(Excerpts from a dataset)
*** Begin section ***
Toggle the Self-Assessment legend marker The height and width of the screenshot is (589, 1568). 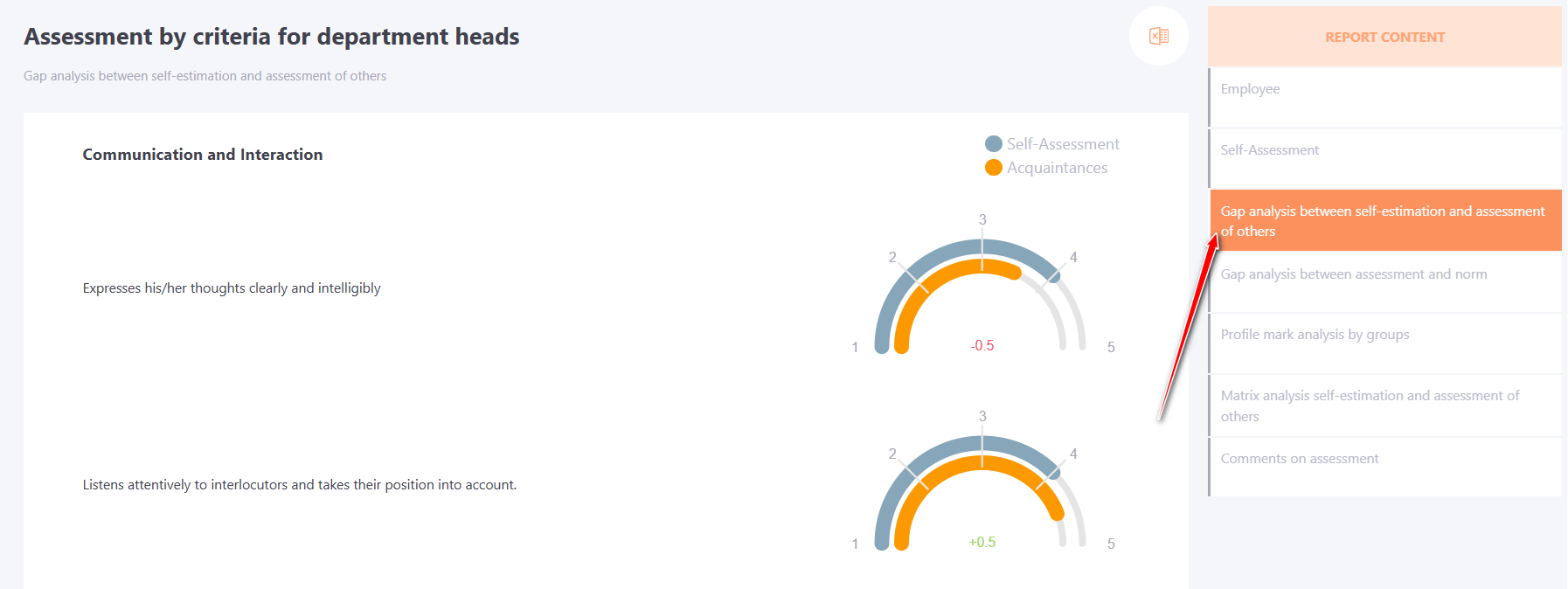(994, 144)
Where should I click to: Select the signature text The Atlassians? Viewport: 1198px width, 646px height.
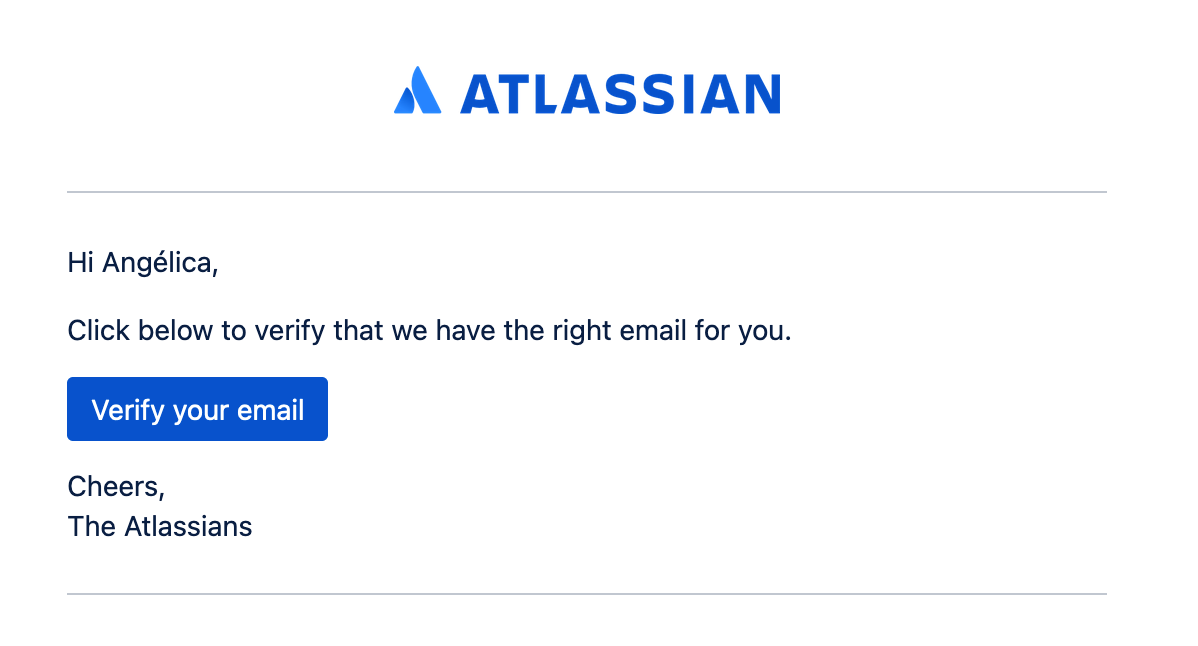[159, 526]
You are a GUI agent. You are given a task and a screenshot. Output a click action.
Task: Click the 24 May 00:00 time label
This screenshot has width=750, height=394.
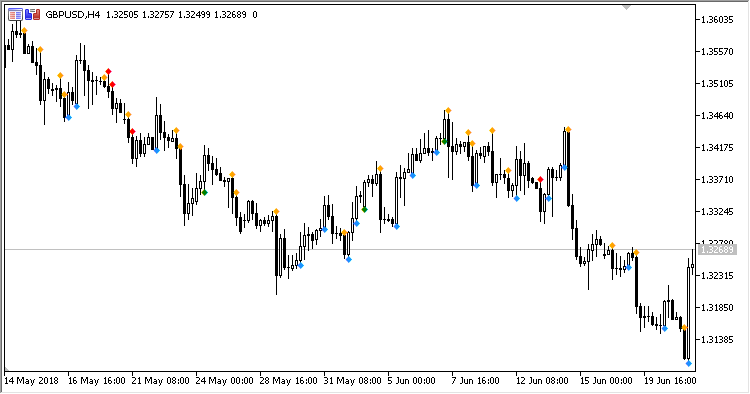point(225,381)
*** End section ***
> Directions for this task
Drop the pictures, then transcribe the lines from the one containing "You are a GUI" to the end of the data above, exactly and nothing more.

> Result
You are a GUI agent. You are given a task and a screenshot. Output a click action.
Task: Click the 24 May 00:00 time label
This screenshot has width=750, height=394.
point(225,381)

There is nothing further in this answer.